■ **Directions for this task**
Find the line with "Switch to details list view layout" in the records below, then please transcribe it and every later line exactly, omitting the pictures and adding nothing.

■ **Entries shown**
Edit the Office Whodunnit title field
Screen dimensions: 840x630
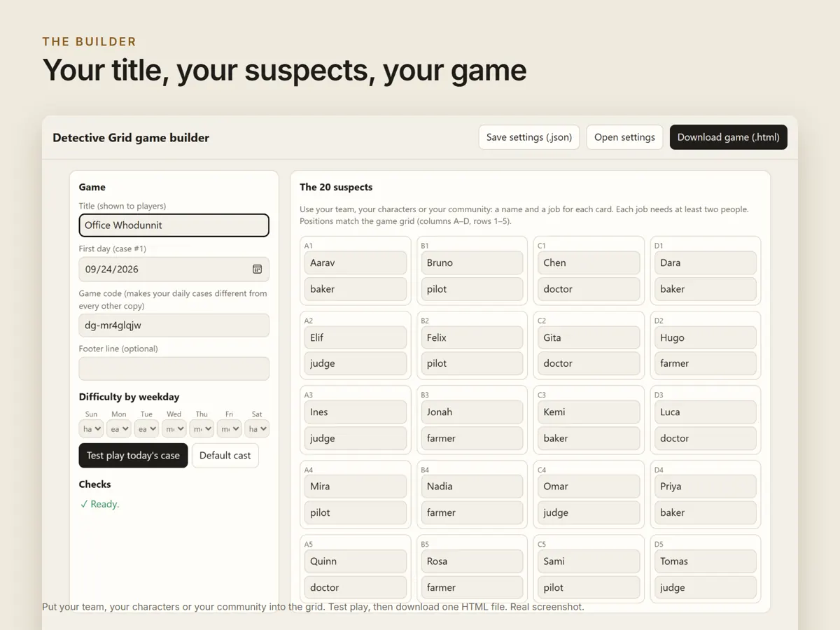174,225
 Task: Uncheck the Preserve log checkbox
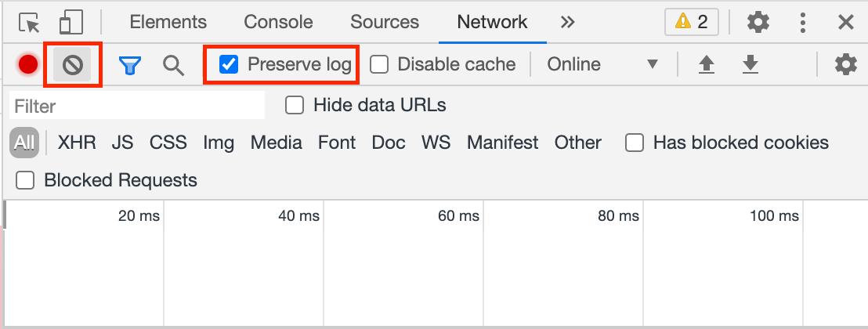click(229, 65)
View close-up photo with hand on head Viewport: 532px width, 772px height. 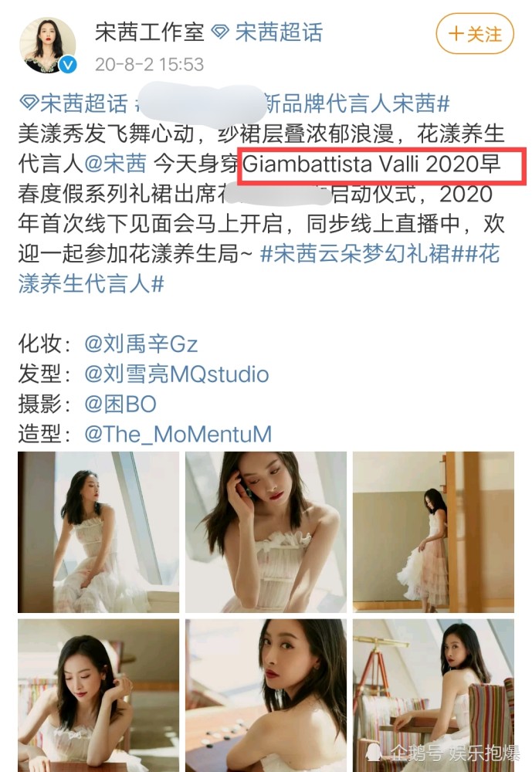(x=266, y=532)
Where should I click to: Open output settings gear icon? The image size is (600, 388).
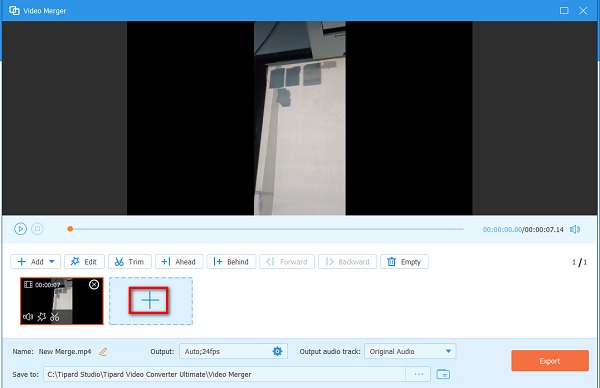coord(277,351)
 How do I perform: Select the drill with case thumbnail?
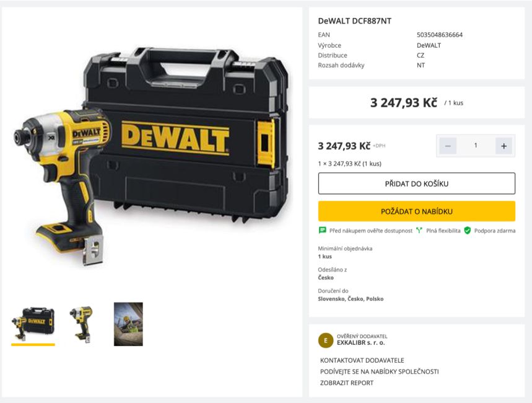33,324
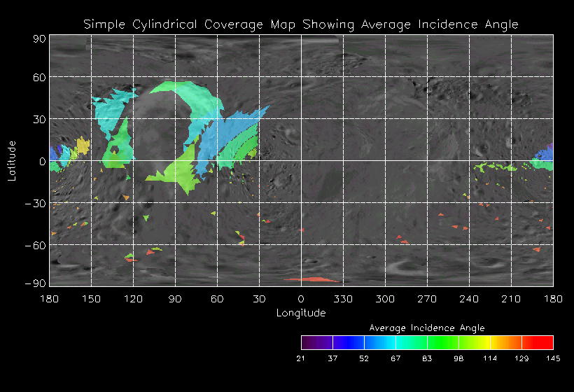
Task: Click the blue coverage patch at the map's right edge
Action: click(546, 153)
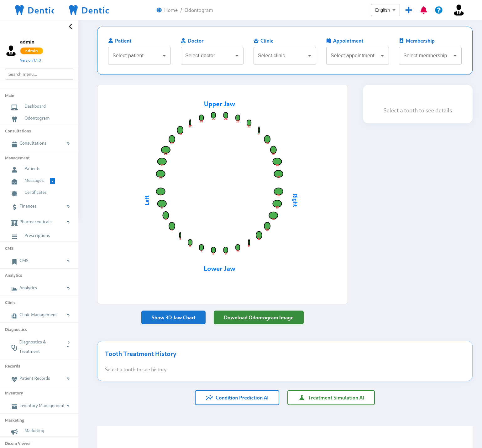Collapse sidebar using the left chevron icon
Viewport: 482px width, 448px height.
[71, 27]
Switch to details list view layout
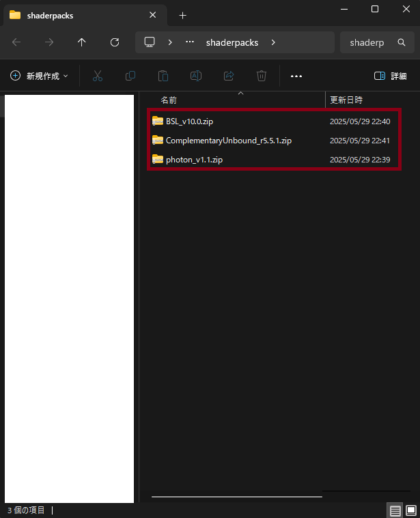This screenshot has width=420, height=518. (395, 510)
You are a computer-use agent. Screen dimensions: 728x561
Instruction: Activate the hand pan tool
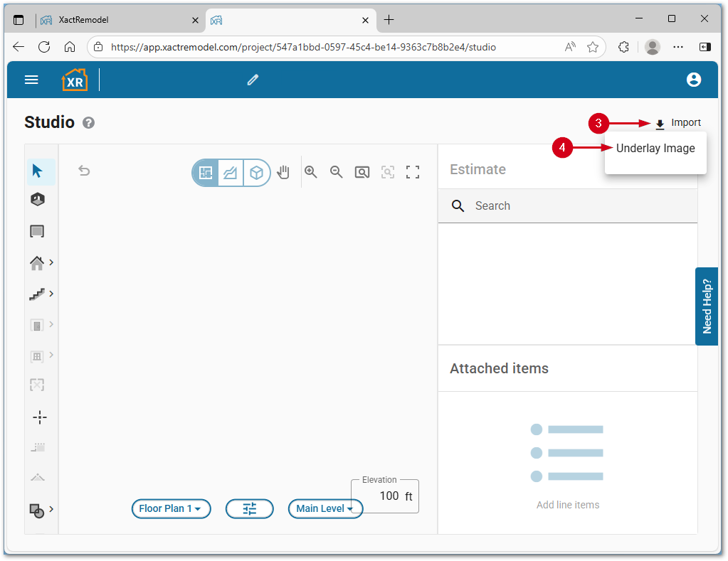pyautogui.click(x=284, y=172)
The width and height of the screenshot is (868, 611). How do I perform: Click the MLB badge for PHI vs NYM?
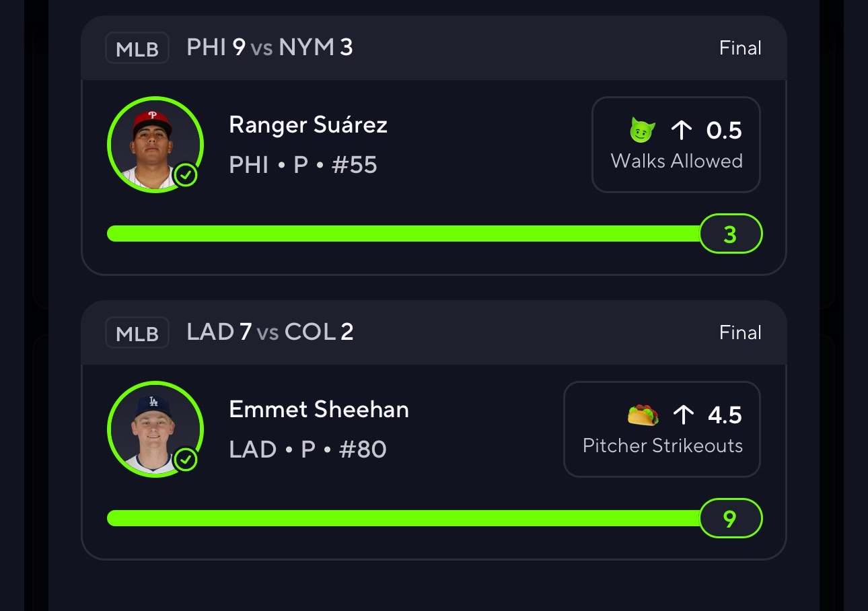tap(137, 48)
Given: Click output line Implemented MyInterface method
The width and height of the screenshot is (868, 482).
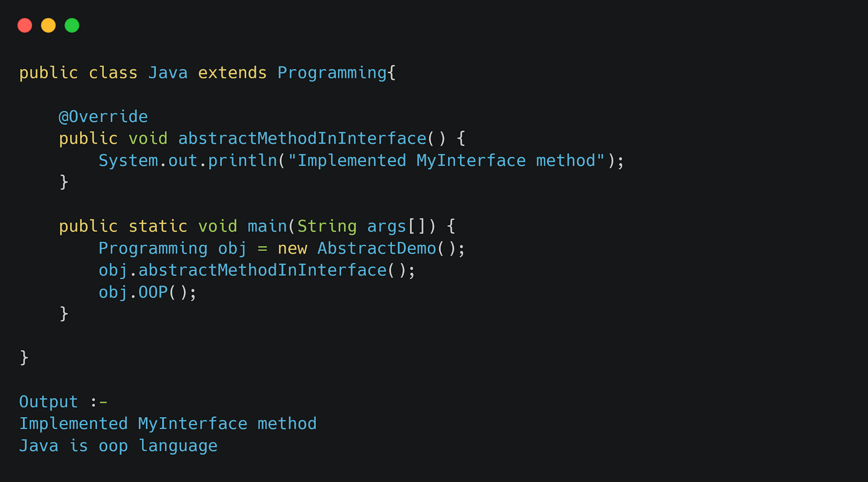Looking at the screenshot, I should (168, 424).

■ **Exercise solution**
Switch to details list view layout
This screenshot has width=420, height=518. (395, 510)
You are a computer-use agent. Screen dimensions: 728x561
Instruction: Activate the hand pan tool
pyautogui.click(x=284, y=172)
The width and height of the screenshot is (868, 611). How do I perform: Click the MLB badge for PHI vs NYM?
tap(137, 48)
Given: Click output line Implemented MyInterface method
The width and height of the screenshot is (868, 482).
Looking at the screenshot, I should (168, 424).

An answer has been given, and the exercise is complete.